• Source:
§ §

My desk chair was snatched from beneath me, and I was falling, falling, falling back into the deep, black well of grief. 

Landing at the bottom, I found myself there, nine months ago on orientation day, wearing my lucky purple scarf and gray blazer. I had my great love, my great job, and what was turning into a pretty great fucking life. There was a ring tucked in an underwear drawer and a future down the street at the capitol. I turned the taste of my title over in my mouth and held his beaming proud kiss against my lips. Sean used to call me “Little Ms. All The Things,” because I wanted all the things. And that day, I got them. I had all the things. The little things like the warmth filling my stomach as I lovingly wrote Sean’s name on each beneficiary form and in each emergency contact section. It was the feeling that I would write his name on every form forever thereafter, the only change would be my last name. It was the catalog I was building for him in my head of the day’s details—the view of the capitol’s golden cupola against the mountains, the colors of the 12th floor carpet, the jeans my supervisor wore. And it was the big things. Like the joy I knew he shared with me over this job. The gratitude and astonishment I had that he’d believed in me for all those long, jobless months—long after I stopped believing in me. God, he was so proud of me, and I understood that all future joys would be exponentially expanded as a shared joy.

§ §

• Dataset section:

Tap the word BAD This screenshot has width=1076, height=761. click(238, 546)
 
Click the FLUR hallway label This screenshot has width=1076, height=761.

§ §

• What to work on: In the passage about grief, what nickname did Sean use for the narrator?

• Exercise output: Little Ms. All The Things